- Trecho fornecido -
▼

Marcos também conta que nunca viveu uma situação parecida e que acredita que Deus é a única razão para ele ainda não ter adoecido. "Deus é tão bom que a gente abre a lixeira, come, e não adoeceu. Só Deus tá sustentando pra gente não adoecer. Por que sem comida, sem nada? Só Deus. Um pouquinho daqui, outro dali, e nós se divide. Um ajuda o outro, um divide com o outro. A gente tá usando máscara, mas é só Deus mesmo", avalia.

Problemas familiares desencadeados pelo vício em substâncias ilícitas fizeram com que ele acabasse nas ruas, mas o seu lugar de dormir continua garantido todas as noites, segundo ele. "Eu vim por causa da família, né? A pessoa é drogada, aí é complicado. Eu morava com a minha mãe, ela faleceu. Eu tenho irmão, ele é bem de vida, mas quando a gente é usuário, é mais fácil um desconhecido te ajudar do que um familiar", diz, ao garantir que “nunca mexi em nada de ninguém”. "Minha mãe faleceu com 85 anos. Eu morava com ela. Hoje eu recebo um benefício por causa de um problema que eu tive e paralisou toda a minha perna, daí sou operado da medula. Então, eu passo o dia aqui, mas eu durmo em um quarto. Eu venho pra cá porque não vou ficar sozinho lá o dia todo", explica, ao afirmar que "agora a gente só tem que orar pra Deus mesmo. Pedir pra sair logo disso".

MEDIDAS DO ESTADO E MUNICÍPIO EM PROL DAS PESSOAS EM SITUAÇÃO DE RUA

De acordo com a Secretaria de Estado de Assistência Social, Trabalho, Emprego e Renda (Seaster), o acolhimento às pessoas em situação de rua foi uma das primeiras estratégias adotadas pelo Governo do Pará para conter a disseminação do novo Coronavírus. Atualmente, cerca de 300 pessoas estão abrigadas no Mangueirão e Mangueirinho. Na sede do São Raimundo (Panterão), em Santarém, são mais de 50 acolhidos. Todos eles, segundo a secretaria, recebem refeições diárias, roupas e kits de higiene, além de atendimentos de saúde (consultas, aplicação de medicamentos e testes rápidos e, quando necessário, encaminhamento às Unidades de Pronto Atendimento), atividades de esporte e lazer. Desde que a iniciativa começou, a Seaster contabiliza que cerca de 8 mil atendimentos e 600 testes rápidos já foram oferecidos aos abrigados.

Já a Prefeitura de Belém, por meio da Fundação Papa João XXIII (Funpapa), informou que um plano de Atendimento Emergencial à Pessoa em Situação de Rua e aos Migrantes e Refugiados no Município de Belém foi criado com estratégias para o atendimento aos que apresentam os sintomas leves da Covid-19. Em parceria com a Secretaria Municipal de Saúde (Sesma), a Funpapa preparou o ginásio Altino Pimenta, que tem capacidade para receber 150 pessoas, como espaço de assistência aos casos suspeitos. Lá, essas pessoas são assistidas por uma equipe multidisciplinar do Consultório na Rua, composta por assistentes sociais, enfermeiros e médicos, que realizam o acompanhamento e monitoramento dos casos 24h por dia.

▲

- O problema -
No trecho sobre pessoas em situação de rua, quantas pessoas o ginásio Altino Pimenta tem capacidade para receber?

- Informações exibidas -
▼

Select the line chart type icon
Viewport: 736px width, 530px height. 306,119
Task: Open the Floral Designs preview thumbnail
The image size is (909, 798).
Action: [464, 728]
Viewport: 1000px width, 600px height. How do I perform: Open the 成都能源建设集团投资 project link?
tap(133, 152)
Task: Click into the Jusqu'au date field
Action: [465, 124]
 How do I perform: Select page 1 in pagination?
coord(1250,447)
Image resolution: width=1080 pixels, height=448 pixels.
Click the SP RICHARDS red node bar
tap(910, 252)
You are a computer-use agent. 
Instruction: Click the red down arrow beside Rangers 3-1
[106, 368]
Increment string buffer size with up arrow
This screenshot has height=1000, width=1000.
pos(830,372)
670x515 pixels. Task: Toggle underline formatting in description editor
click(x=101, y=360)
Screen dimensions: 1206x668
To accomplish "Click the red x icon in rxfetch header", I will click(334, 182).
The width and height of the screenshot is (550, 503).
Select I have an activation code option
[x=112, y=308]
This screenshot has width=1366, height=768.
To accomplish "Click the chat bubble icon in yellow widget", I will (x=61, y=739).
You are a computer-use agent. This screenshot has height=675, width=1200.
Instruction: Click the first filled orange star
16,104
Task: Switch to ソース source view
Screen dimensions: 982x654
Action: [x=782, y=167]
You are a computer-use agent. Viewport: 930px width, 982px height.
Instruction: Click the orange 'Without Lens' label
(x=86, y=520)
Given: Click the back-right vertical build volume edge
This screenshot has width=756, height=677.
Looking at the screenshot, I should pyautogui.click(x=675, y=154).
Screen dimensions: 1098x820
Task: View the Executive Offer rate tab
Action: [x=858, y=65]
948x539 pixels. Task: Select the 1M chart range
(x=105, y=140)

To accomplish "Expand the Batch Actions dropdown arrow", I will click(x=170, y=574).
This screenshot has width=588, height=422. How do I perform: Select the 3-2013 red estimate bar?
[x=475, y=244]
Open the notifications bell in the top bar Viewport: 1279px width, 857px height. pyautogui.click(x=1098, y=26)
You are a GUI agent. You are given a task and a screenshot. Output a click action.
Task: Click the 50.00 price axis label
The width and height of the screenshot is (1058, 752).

▲

- Resposta -
150 pessoas.